Stored data entries:
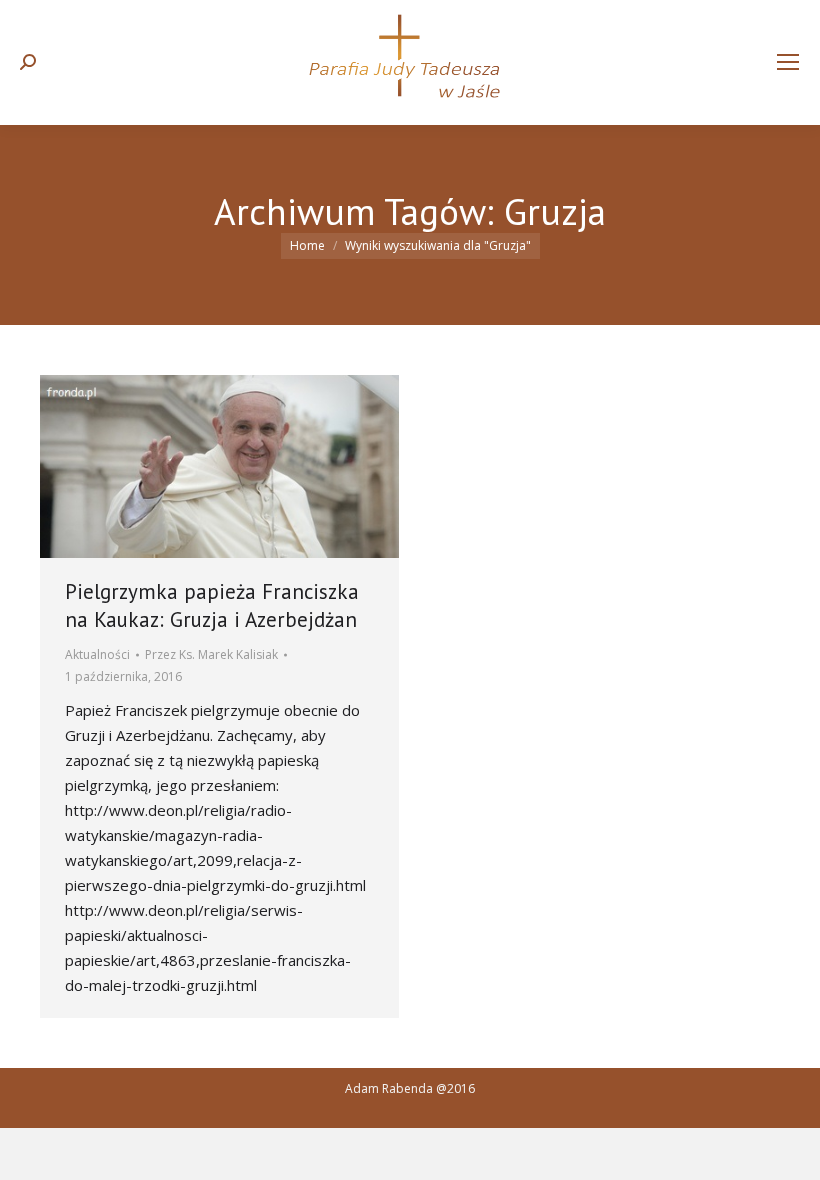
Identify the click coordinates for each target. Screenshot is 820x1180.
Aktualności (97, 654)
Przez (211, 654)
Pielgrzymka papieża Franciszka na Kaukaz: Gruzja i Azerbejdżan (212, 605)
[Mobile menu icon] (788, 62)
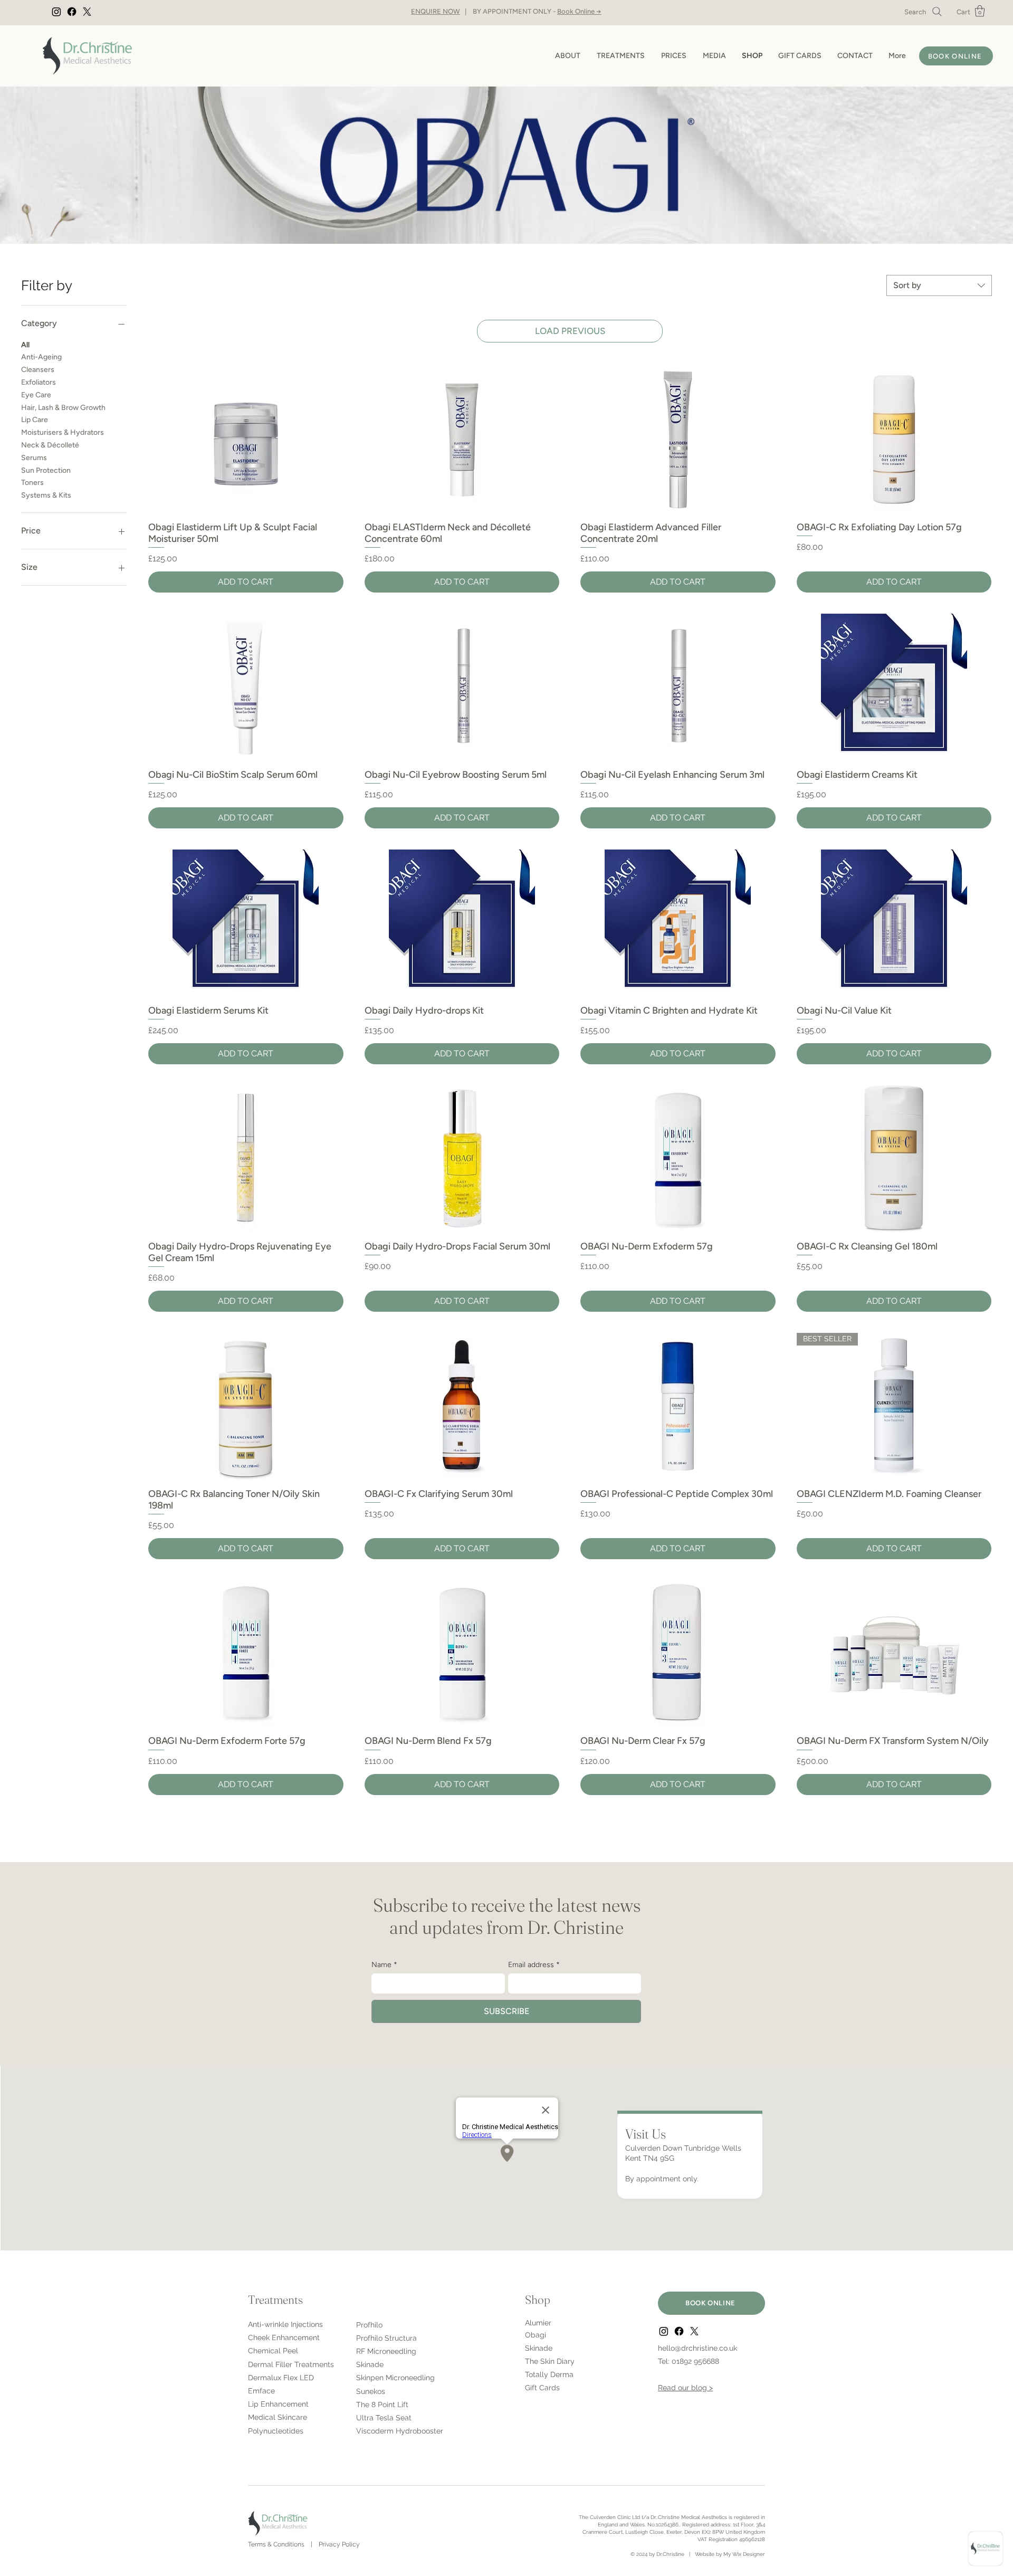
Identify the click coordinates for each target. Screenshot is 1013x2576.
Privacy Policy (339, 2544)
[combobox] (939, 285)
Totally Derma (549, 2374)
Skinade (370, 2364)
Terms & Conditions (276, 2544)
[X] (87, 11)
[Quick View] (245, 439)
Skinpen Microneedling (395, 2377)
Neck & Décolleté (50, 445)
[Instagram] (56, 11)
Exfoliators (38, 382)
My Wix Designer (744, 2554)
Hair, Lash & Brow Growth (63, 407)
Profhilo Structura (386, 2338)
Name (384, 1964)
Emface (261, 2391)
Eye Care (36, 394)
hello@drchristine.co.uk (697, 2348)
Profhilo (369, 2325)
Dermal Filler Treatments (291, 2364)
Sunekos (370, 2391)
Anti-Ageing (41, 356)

#### [Task description]
Keep to the lines from the one containing "Skinade (370, 2364)" to the end of the entries above, and retype them exactly.

#### [Response to this exercise]
Skinade (370, 2364)
Terms & Conditions (276, 2544)
[X] (87, 11)
[Quick View] (245, 439)
Skinpen Microneedling (395, 2377)
Neck & Décolleté (50, 445)
[Instagram] (56, 11)
Exfoliators (38, 382)
My Wix Designer (744, 2554)
Hair, Lash & Brow Growth (63, 407)
Profhilo Structura (386, 2338)
Name (384, 1964)
Emface (261, 2391)
Eye Care (36, 394)
hello@drchristine.co.uk (697, 2348)
Profhilo (369, 2325)
Dermal Filler Treatments (291, 2364)
Sunekos (370, 2391)
Anti-Ageing (41, 356)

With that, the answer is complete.